La Gazette

des Comores

Migration : La protection des migrants au cœur d’une formation à Moroni

Migration :  La protection des migrants au cœur d’une formation à Moroni © : HZK-LGDC

Dans le but renforcer les capacités sur le droit maritime international et le droit international de la migration, l’Organisation internationale des migrations à travers ses bureaux des Comores et de Madagascar ont conjointement organisé une formation bilatérale de deux jours pour le personnel en charge de la gestion des frontières et de la sécurité maritime dans le deux pays. Durant deux jours, la sauvegarde de vies humaines, la sécurisation des frontières et la protection des migrants ont fait l’objet de la formation.


L’OIM aux Comores en partenariat avec l’OIM Madagascar ont organisé une formation  bilatérale de deux jours pour le personnel en charge de la gestion des frontières et de la sécurité maritime à Madagascar et aux Comores.
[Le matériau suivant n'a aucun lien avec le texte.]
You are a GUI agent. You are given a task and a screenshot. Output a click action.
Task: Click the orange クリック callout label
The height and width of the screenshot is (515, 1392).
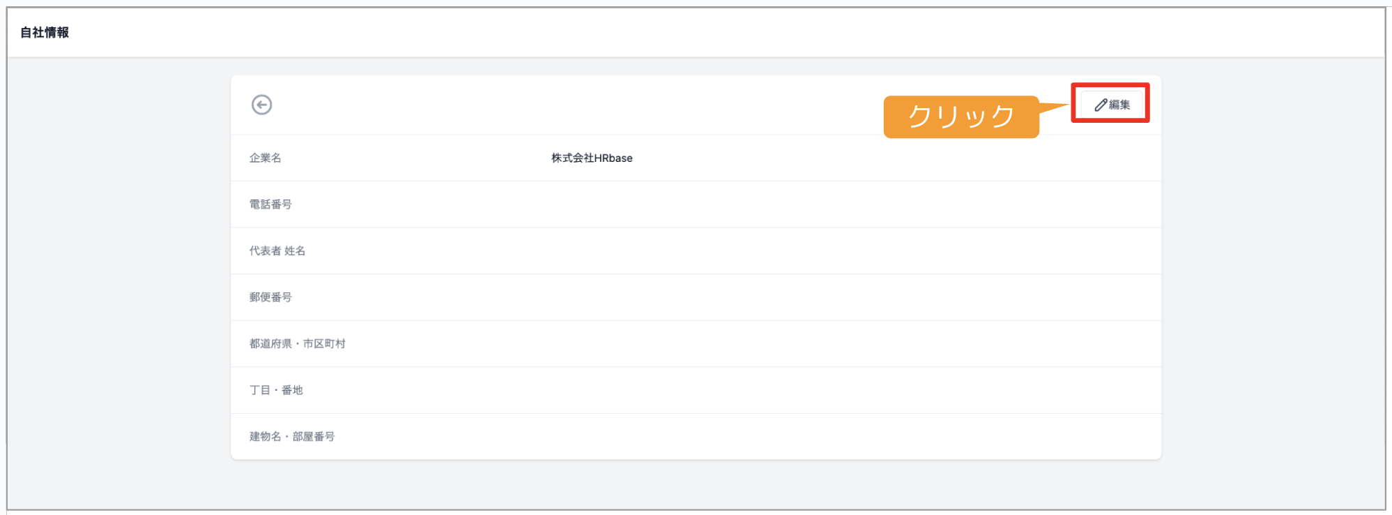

Cette formation pour la sécurité maritime rentre dans le cadre du projet « soutenir le mécanisme de l’océan indien occidental : promouvoir la gouvernance sur les questions de migration dans la région de la Commission  de l’océan indien ». Il vise à contribuer au renforcement des capacités des pays impliqués dans sa mise en œuvre à l’instar des Comores. Selon la formatrice, Anne Althaus, cette formation a pour but de faire le lien entre droits maritimes et migration. Il s’agit de mettre les normes qui doivent être appliquées dans ce cadre et qui protègent aussi les personnes migrantes. « L’idée est de rappeler aux participants les obligations à remplir dans le cadre de leur fonction et de sécuriser les frontières, mais aussi de s’assurer que les droits humains des personnes migrantes sont respectés. Nous avons passé en revue les manquements qui peuvent être améliorés autant sur le plan juridique que pratique », souligne-t-elle, tout en assurant que le suivi et l’appui seront de mise.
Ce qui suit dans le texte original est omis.